Why does Gordon’s championing of these security arrangements — presented as a veritable panacea that we foolish Israelis have pigheadedly spurned — sound so particularly risible? Because he was speaking soon after the very conference he was addressing in the David Intercontinental Hotel had been forced to shut down temporarily, its participants evacuated to a safer floor of the hotel.

And why was that? Because Tel Aviv was being targeted by rocket fire, and the sirens were wailing to warn of incoming warheads.

And where were the rockets being fired from? Oh, that would be the Gaza Strip, controlled by an organization called Hamas, on whose support the Palestinian unity government of Mahmoud Abbas rests. That’s the unity government, sworn in early last month, that the US administration immediately announced it would work with because, as Kerry explained, Abbas had “made clear that this new technocratic government is committed to the principles of nonviolence, negotiations, recognizing the state of Israel, acceptance of the previous agreements and the Quartet principles.”

Of course it is.

An Iron Dome Missile Battery near Tel Aviv, on the first day of Operation Protective Edge, July 8, 2014. (Photo by Flash90)
An Iron Dome Missile Battery near Tel Aviv, on the first day of Operation Protective Edge, July 8, 2014. (Photo by Flash90)

Just to avoid any misunderstandings about where I’m coming from: Yes, Israel needs an accommodation with the Palestinians. Yes, we must retain a Jewish, democratic Israel. Yes, ruling the lives of another people is bad for them and lousy for us.

Fixing the conflict, however, will not be advanced by our “closest friend” repeatedly berating us for our perceived self-destructive idiocy. Gordon is the latest, minor culprit. It is the president who is principally to blame, including in interviews such as this one — which, incidentally, was not followed by a similar interview querying Abbas’s policies when the PA leader visited Washington soon after. Peace does not solely depend on our willingness to end the occupation and give the Palestinians sovereignty, security and dignity.
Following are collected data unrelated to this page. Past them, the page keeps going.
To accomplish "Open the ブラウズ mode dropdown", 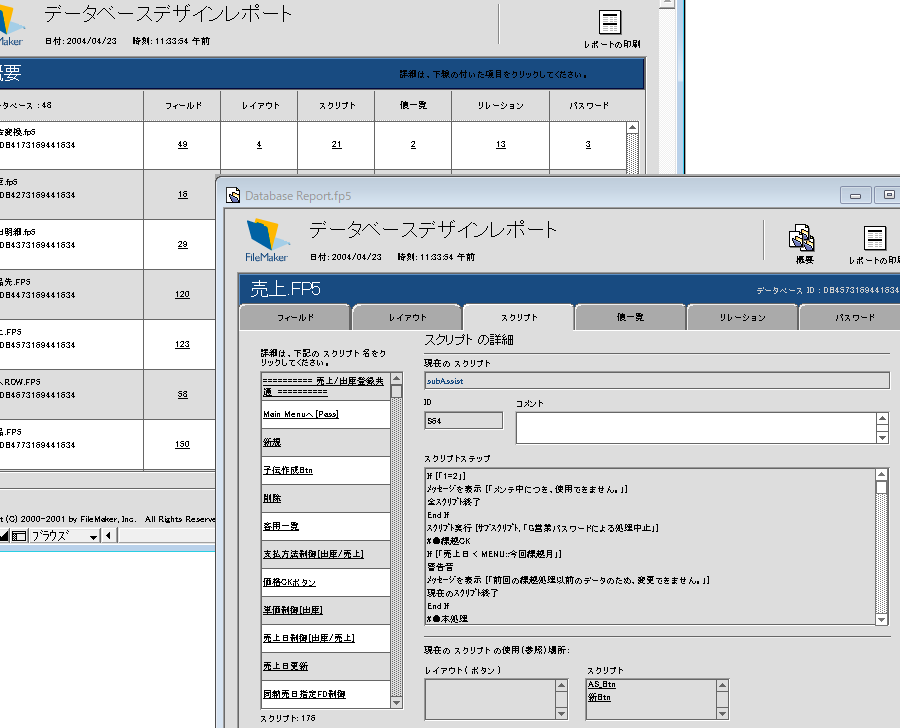I will 93,536.
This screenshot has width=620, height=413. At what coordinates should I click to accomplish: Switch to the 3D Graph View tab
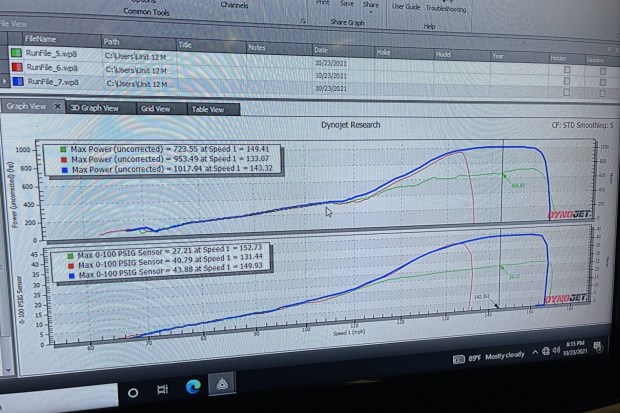click(x=95, y=109)
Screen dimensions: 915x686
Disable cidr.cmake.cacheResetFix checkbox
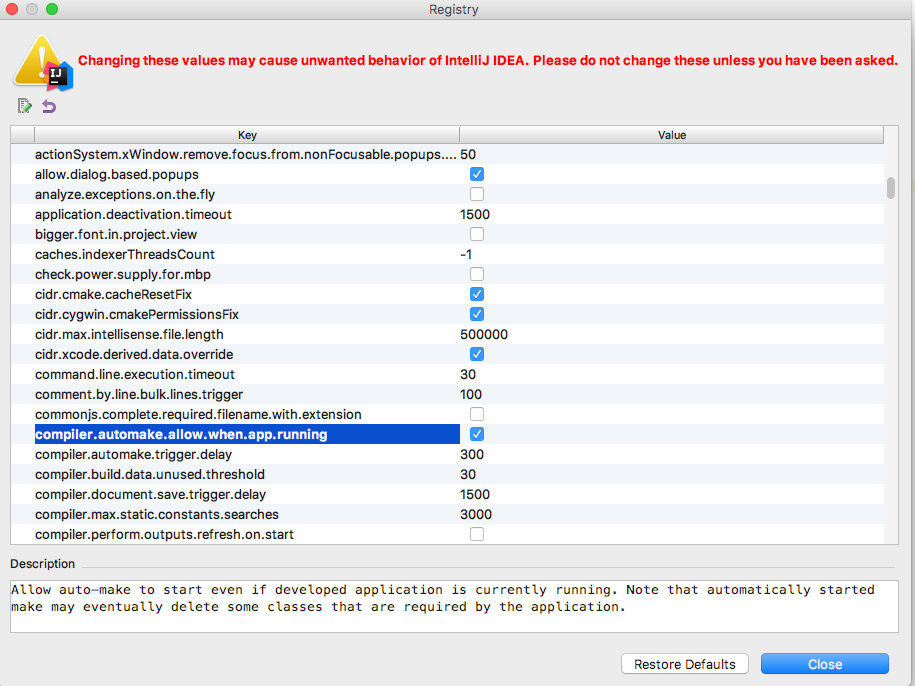pyautogui.click(x=477, y=294)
It also requires a Palestinian leadership and a Palestinian public truly committed to Israel’s ongoing sovereignty, security and dignity.

Our closest friend doesn’t help us, or the Palestinians, or its regional interests, by pretending that a government whose ministers were subject to Hamas approval is not compromised by that association. It doesn’t help by heaping disproportionate blame on Israel for failures in the peace process, heightening the Palestinian sense of grievance, reducing the likelihood of Palestinian compromise, and legitimizing the assaults on Israel’s very existence by those who are not our closest friends. And it doesn’t help by failing to acknowledge that it hasn’t got a clue as to how to protect its own interests from “a range of contingencies, including the rising threats we see around the Middle East today,” much less protect our interests.

Gordon delivered his speech after the Iron Dome missile defense system kept him safe from Hamas’s rockets, launched by an organization which his administration has implicitly legitimized as an acceptable backer of the Palestinian government. The US, to its great credit, has funded Iron Dome’s development. But the security innovations behind its life-savingly effective performance are Israeli.

There’s a lesson in there which Gordon and the rest of the Obama administration should have long since internalized. It’s that our closest friend should be just a little less arrogant in telling us what we need and don’t need to do in order to keep ourselves safe.